→ **What you will do**:
The response must be the exact lines from the line holding "Given: Select the 45-54 age bar" through the end of the entries, with no pictures and nothing else.

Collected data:
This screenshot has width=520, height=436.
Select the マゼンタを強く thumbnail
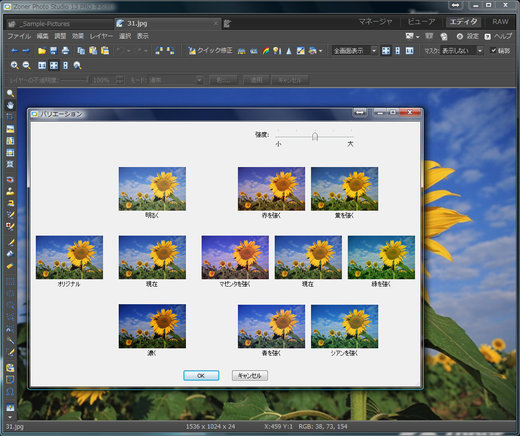[x=235, y=257]
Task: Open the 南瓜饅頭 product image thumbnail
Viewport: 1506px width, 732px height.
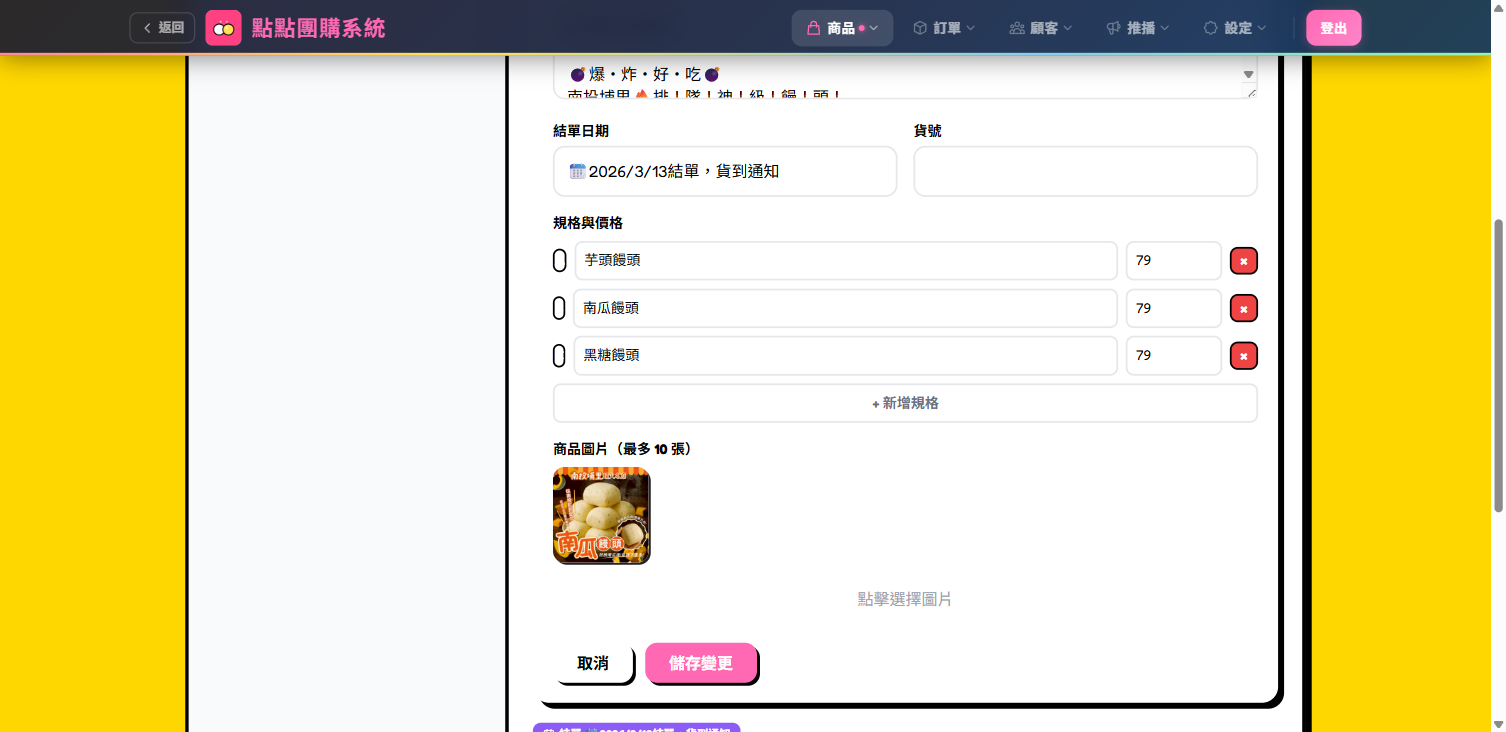Action: click(600, 516)
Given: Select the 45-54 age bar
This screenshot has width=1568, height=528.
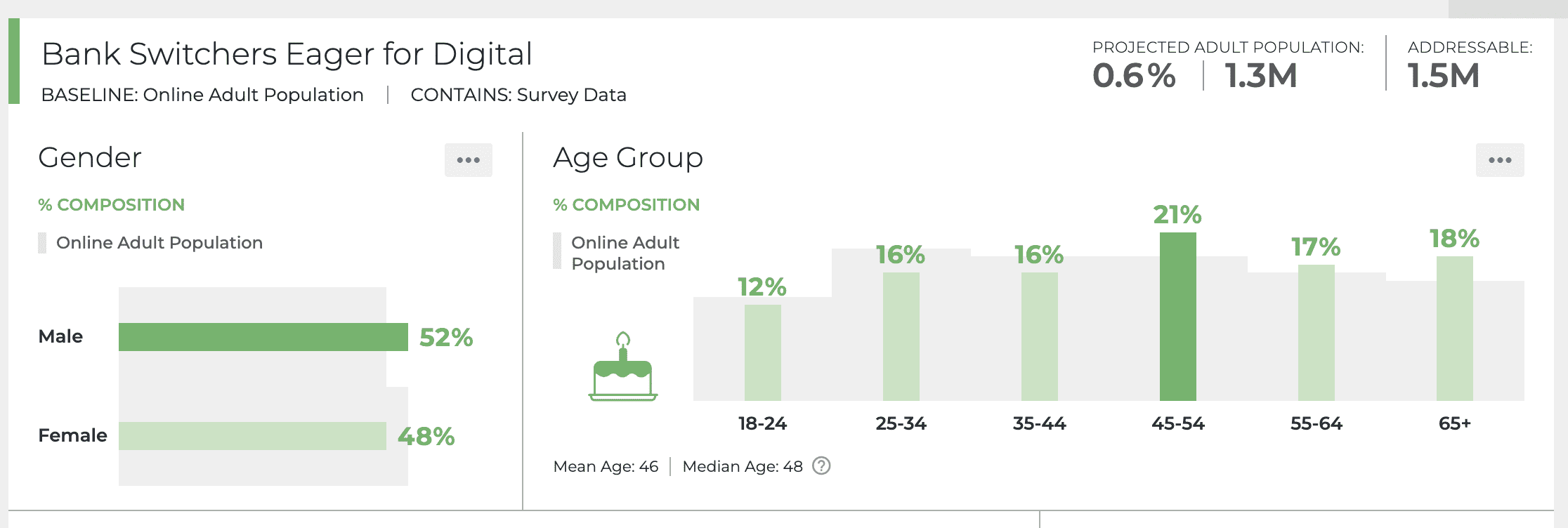Looking at the screenshot, I should 1177,317.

→ **Answer section**:
Given: Select the 45-54 age bar
This screenshot has width=1568, height=528.
Looking at the screenshot, I should 1177,317.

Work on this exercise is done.